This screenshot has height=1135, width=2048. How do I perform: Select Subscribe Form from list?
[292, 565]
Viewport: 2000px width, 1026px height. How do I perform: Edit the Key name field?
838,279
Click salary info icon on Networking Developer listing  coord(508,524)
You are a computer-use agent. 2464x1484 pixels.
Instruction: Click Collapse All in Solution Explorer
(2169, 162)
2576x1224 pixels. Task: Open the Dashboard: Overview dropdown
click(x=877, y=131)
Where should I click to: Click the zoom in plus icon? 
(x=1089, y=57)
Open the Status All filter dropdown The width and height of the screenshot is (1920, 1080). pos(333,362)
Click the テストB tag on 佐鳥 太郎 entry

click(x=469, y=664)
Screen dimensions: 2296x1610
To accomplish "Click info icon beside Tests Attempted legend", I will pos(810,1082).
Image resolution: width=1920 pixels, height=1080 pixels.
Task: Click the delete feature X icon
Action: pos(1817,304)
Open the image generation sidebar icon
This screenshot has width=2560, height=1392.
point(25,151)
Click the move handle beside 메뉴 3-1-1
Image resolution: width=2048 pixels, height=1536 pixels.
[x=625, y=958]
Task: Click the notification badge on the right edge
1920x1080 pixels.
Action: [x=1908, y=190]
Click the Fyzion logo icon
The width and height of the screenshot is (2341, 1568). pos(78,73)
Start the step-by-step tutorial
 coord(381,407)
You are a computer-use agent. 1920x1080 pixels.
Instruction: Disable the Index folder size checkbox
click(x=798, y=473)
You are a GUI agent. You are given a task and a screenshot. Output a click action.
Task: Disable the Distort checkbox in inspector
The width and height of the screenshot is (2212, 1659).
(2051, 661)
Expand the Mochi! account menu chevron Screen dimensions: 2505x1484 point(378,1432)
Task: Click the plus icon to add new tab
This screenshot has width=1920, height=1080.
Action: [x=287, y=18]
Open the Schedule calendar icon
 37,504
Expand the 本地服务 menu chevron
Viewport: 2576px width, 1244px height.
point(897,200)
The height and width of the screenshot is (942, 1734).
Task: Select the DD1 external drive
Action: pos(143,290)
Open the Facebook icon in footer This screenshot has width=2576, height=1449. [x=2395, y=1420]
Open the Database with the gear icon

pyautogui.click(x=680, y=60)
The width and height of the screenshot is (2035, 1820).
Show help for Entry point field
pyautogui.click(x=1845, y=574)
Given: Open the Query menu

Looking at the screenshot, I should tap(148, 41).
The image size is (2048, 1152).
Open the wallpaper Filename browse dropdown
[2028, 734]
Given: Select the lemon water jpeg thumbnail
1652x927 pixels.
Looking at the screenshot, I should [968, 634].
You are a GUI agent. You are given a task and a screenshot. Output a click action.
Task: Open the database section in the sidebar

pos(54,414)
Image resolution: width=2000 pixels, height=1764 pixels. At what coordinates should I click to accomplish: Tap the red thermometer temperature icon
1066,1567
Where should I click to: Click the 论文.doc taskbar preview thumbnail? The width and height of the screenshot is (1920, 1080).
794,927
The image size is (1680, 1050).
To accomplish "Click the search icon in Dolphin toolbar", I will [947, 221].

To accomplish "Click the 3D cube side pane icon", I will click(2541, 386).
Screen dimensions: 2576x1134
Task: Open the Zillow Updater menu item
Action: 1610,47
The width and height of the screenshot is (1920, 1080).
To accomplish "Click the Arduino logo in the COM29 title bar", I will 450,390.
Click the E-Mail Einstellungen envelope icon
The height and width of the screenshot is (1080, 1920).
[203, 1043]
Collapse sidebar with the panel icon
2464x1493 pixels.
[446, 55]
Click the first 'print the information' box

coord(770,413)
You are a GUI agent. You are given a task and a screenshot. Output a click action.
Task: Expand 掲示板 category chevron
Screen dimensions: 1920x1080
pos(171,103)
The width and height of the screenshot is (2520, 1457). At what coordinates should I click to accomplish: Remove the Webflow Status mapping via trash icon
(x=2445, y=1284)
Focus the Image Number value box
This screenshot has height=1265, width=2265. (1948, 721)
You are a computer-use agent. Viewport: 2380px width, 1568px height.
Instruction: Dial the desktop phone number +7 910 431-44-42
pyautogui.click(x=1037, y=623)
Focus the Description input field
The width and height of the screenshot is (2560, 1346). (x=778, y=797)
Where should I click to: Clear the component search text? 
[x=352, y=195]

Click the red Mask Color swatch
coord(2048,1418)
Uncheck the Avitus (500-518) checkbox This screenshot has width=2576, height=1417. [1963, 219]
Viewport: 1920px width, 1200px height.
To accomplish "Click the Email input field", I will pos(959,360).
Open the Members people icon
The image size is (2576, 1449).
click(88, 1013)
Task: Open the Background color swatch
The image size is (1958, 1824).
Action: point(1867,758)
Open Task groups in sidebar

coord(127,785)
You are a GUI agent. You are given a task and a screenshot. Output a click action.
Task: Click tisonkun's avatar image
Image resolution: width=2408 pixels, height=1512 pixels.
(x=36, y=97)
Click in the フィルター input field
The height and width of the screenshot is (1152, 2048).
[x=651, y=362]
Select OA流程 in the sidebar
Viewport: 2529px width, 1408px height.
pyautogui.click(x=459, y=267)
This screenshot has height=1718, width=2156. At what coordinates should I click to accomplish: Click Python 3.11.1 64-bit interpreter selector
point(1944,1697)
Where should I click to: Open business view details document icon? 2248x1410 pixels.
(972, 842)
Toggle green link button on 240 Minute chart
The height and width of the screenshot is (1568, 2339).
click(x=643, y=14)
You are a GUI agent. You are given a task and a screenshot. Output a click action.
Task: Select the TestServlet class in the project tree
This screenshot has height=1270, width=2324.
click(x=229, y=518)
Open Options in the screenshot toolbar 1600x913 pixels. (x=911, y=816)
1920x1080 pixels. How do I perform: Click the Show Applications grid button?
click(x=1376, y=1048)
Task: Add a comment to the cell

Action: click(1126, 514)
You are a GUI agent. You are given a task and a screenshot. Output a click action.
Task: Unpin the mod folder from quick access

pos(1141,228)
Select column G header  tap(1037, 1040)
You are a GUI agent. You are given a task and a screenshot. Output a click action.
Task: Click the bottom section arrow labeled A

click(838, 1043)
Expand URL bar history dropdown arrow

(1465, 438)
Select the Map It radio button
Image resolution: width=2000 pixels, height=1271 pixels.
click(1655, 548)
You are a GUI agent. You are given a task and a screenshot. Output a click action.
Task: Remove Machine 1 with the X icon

::::::::

WHAT THIS TASK INVOLVES: Lines containing the string "computer" are the ones to copy from the entries above.

TASK RESPONSE:
You are a computer-use agent. 2464x1484 pixels.
You are a computer-use agent. 1920x1080 pixels.
You are a computer-use agent. Viewport: 2380px width, 1568px height.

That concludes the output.